§ Kurze Aufgabe
Gib aus dem Interview mit Franziska Brantner wortgetreu den Teil aus, der mit den Worten „20 Jahre später“ anfängt und mit „für ihre Partei.“ aufhört.

§ Textabschnitt
---+---
Brantner: Klar. Das letzte Mal war 2003. Ich erinnere mich noch gut daran, dass wir damals alle auf den Straßen waren und gegen den Irak-Krieg protestiert haben, den die USA mit einigen Verbündeten führten. Die rot-grüne Koalition unter Bundeskanzler Gerhard Schröder hat damals zum Glück die Teilnahme Deutschlands an diesem Krieg verhindert. Das ist meine große Erinnerung an die Ostermärsche, die ich mit denjenigen teile, die damals für den Frieden demonstriert haben.
20 Jahre später demonstrieren in Deutschland andere für den Frieden – wie Alice Schwarzer und Sahra Wagenknecht.
Brantner: Für ein Ende des Krieges und den Frieden sind wir doch alle. Das gilt vor allem für die Ukrainerinnen und Ukrainer, sie wünschen sich nichts sehnlicher als das Ende Putins imperialistischer Aggression. Sie verteidigen ihre Freiheit. Deshalb ist es irreführend, wenn Schwarzer und Wagenknecht den Eindruck erwecken, als wären wir gegen den Frieden. Es ist Putin, der keinen Frieden will, das bestimmt unser Handeln.
Franziska Brantner
- Franziska Brantner wurde am 24. August 1979 in Lörrach geboren.
- Sie studierte Politikwissenschaften in Paris und New York und promovierte an der Universität Mannheim.
- Bei der Europawahl 2009 gewann sie ein Mandat für die Grünen. seit 2013 ist Brantner im Bundestag (Wahlkreis Heidelberg). 2021 holte sie das Direktmandat für ihre Partei.
- Die Politikerin ist seit 2021 Parlamentarische Staatssekretärin im Bundeswirtschaftsministerium. was
Ihr Parteifreund Danyal Bayaz hat ja Öl ins Feuer gegossen, er hat die Friedensdemo der Unterzeichner des „Manifests für den Frieden“ als „Schande für unser Land“ bezeichnet. Geht das nicht zu weit?
Brantner: Der Pazifismus hat seinen Platz in unserer Gesellschaft, ich wundere mich aber, warum die Demonstranten, die dafür sorgen wollen, dass die Waffen ruhen, dann nicht vor der russischen Botschaft demonstrieren. Denn von dort, von dem russischen Aggressor geht die völkerrechtswidrige Gewalt auf ein souveränes Land aus. Wer konsequent pazifistisch handelt, muss vor den Türen der russischen Botschaft protestieren und rufen: „Legt die Waffen nieder, lasst die Ukrainer in Frieden!“ Wer das nicht macht, bricht im Prinzip mit der pazifistischen Tradition.
---+---
§ Gesammelte Daten

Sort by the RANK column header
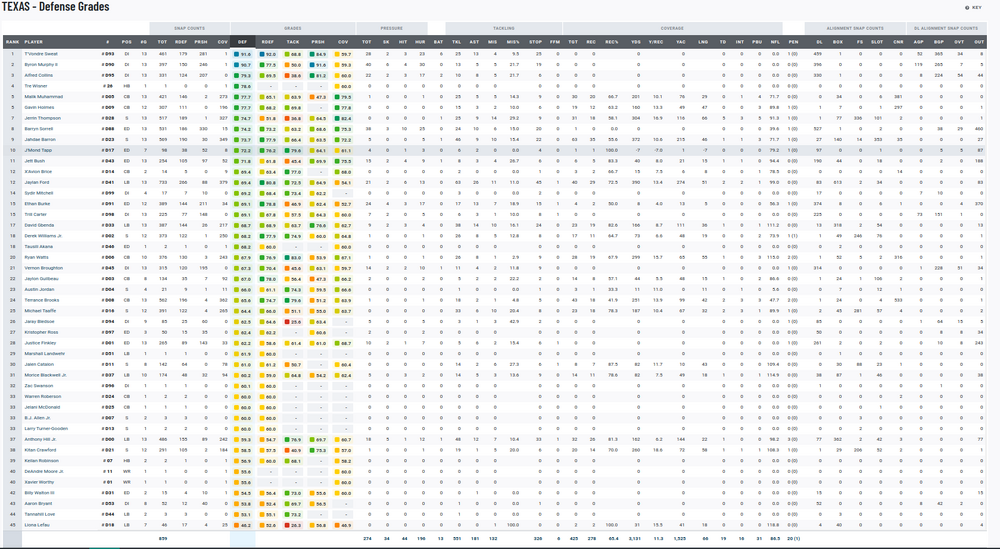This screenshot has height=549, width=1000. click(12, 42)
---+---
§ Lösung der Aufgabe
20 Jahre später demonstrieren in Deutschland andere für den Frieden – wie Alice Schwarzer und Sahra Wagenknecht.
Brantner: Für ein Ende des Krieges und den Frieden sind wir doch alle. Das gilt vor allem für die Ukrainerinnen und Ukrainer, sie wünschen sich nichts sehnlicher als das Ende Putins imperialistischer Aggression. Sie verteidigen ihre Freiheit. Deshalb ist es irreführend, wenn Schwarzer und Wagenknecht den Eindruck erwecken, als wären wir gegen den Frieden. Es ist Putin, der keinen Frieden will, das bestimmt unser Handeln.
Franziska Brantner
- Franziska Brantner wurde am 24. August 1979 in Lörrach geboren.
- Sie studierte Politikwissenschaften in Paris und New York und promovierte an der Universität Mannheim.
- Bei der Europawahl 2009 gewann sie ein Mandat für die Grünen. seit 2013 ist Brantner im Bundestag (Wahlkreis Heidelberg). 2021 holte sie das Direktmandat für ihre Partei.